Bluestein found numerous flaws with the experiment. The researchers had assumed that the temperature of human skin was 90 degrees Fahrenheit (it was closer to 50 degrees on a really cold day); they had placed the containers 33 feet above the ground, where wind speeds are higher (rather than the height of a person); and they took their measurements where it is far colder than where most people live. Bluestein ruminated over the problem for several years, until he went to a conference and met Randall Osczevski, a Canadian scientist, who had also been questioning the wind-chill formula.
The two began studying wind chill and wrote papers about their findings, drawing the attention of both the U.S. and Canadian governments in 2001. Soon they were enlisted by both countries to develop a new formula.
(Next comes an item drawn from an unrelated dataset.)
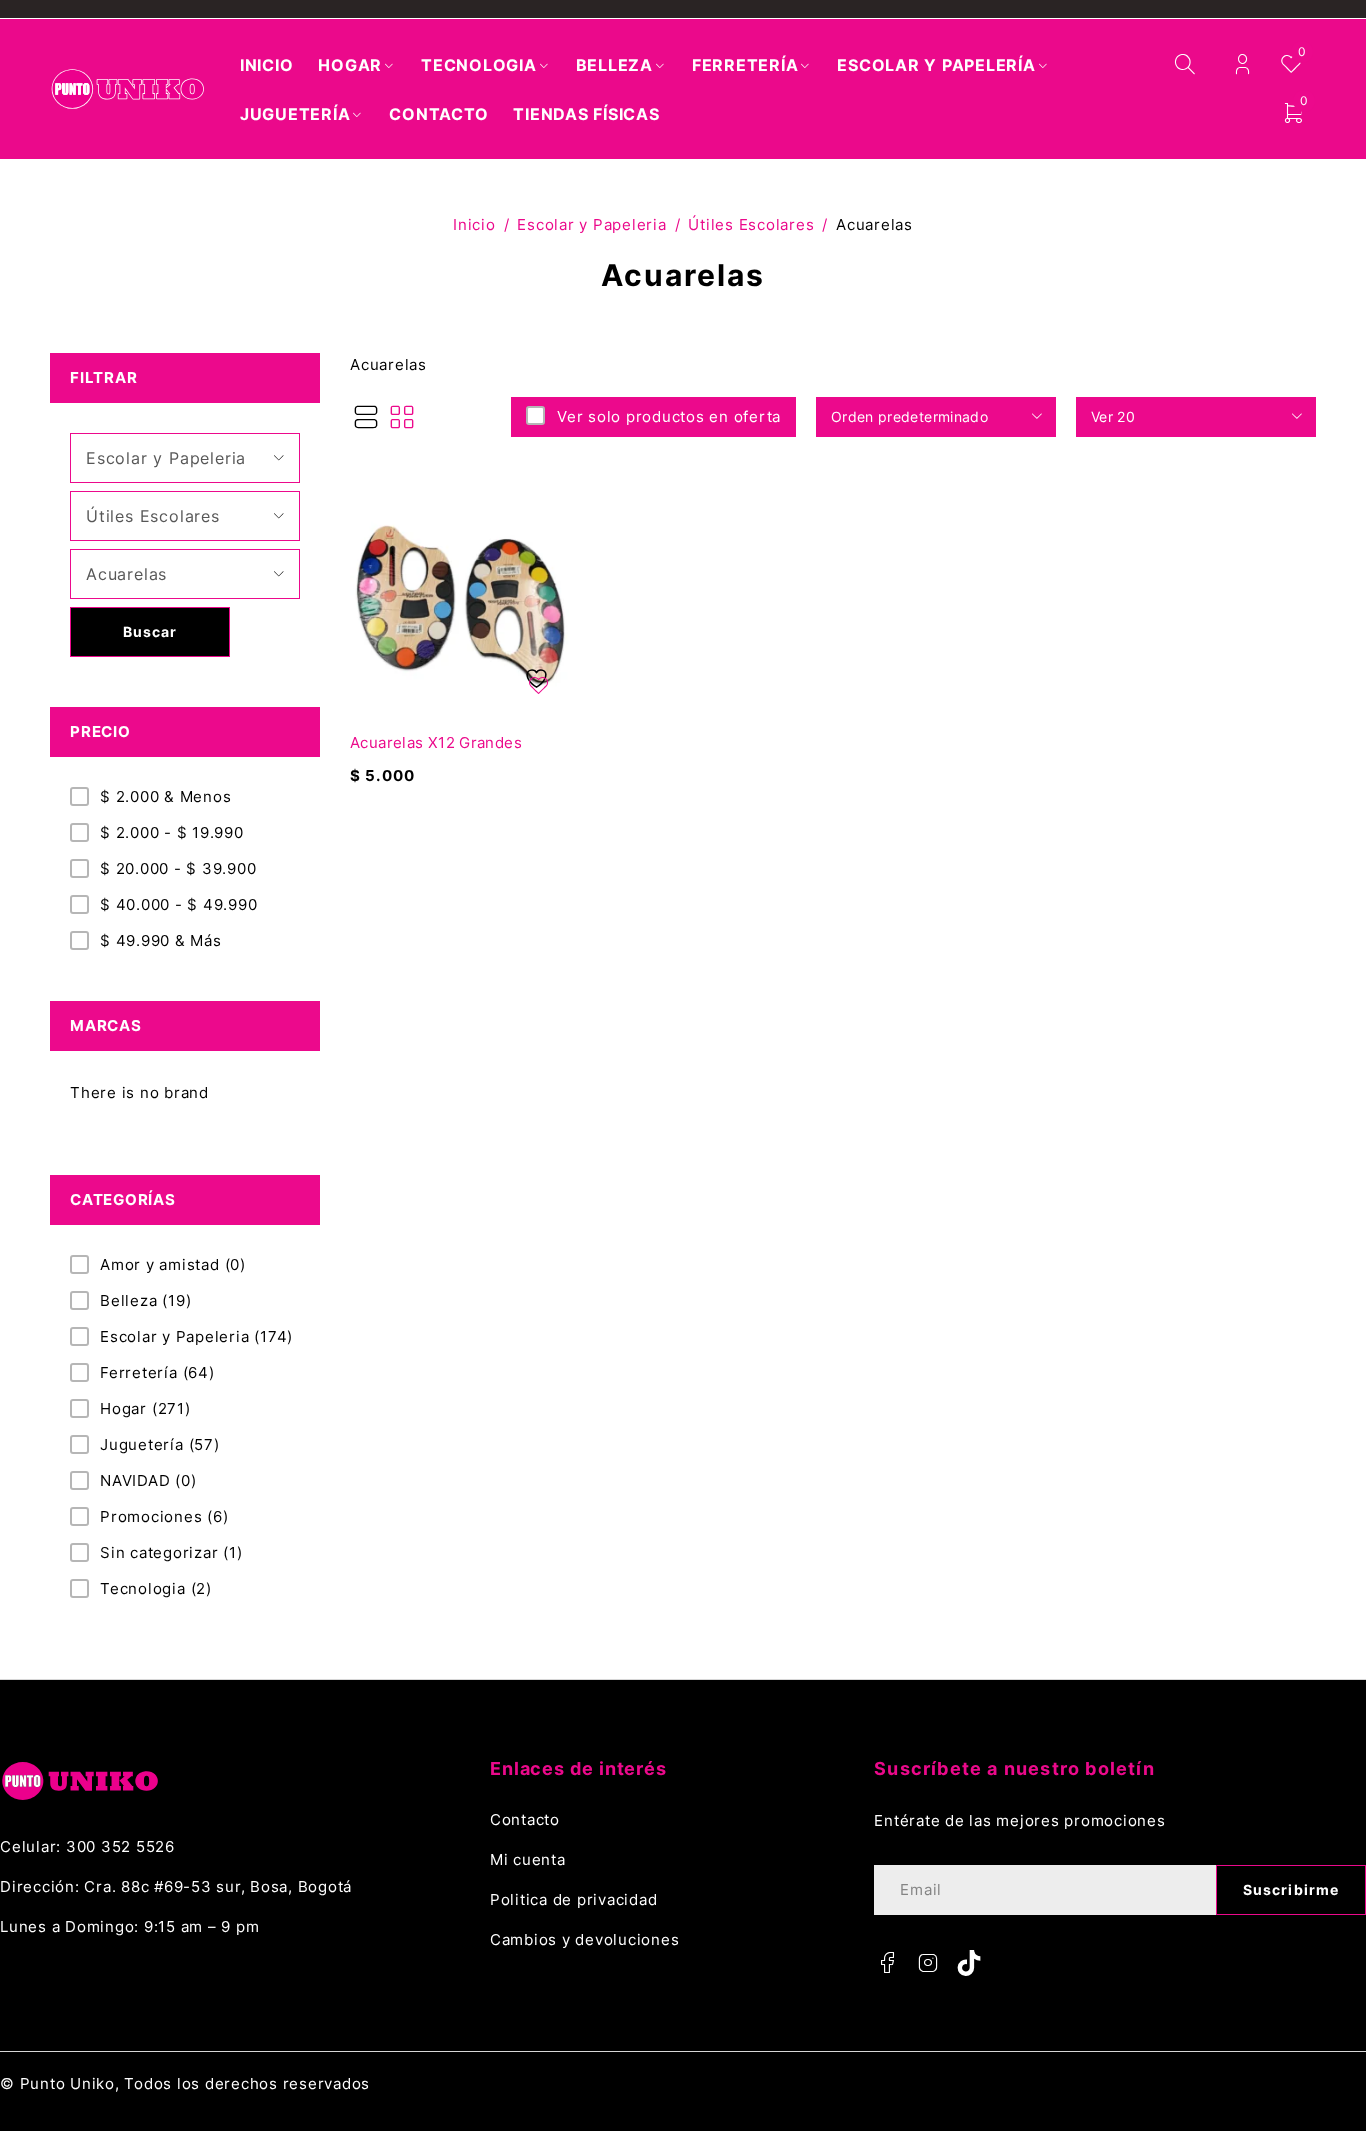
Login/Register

As part of the project they conducted a series of experiments with 12 people, male and female, measuring heat loss from the face in cold and wind as they walked on treadmills in a wind tunnel at different temperatures. A “wet trial” sprayed participants’ faces with a splash of water every 15 seconds to measure whether the presence of precipitation would make people feel colder. After plotting the data, they found that in some cases the original wind chill index was off by just a few degrees, but that the discrepancy grew at higher wind speeds. It confirmed what many meteorologists had already suspected: The old calculation had exaggerated.
Maurice Bluestein was born on Jan. 1, 1941, in the Bronx to immigrants from Poland.
He was accepted for admission by the City College of New York at 16 and earned his engineering degree in 1962. He received a master’s in mechanical engineering from New York University in 1964 and a Ph.D. in biomechanical engineering from Northwestern University in 1967.
He taught mechanical engineering at Indiana University-Purdue University Indianapolis for about 19 years.
Maurice Bluestein, shown at his desk in the 1960s, was a mechanical engineer whose work helped the Weather Service to gauge wind chill more accurately. Bluestein died on Aug. 28 at age 76.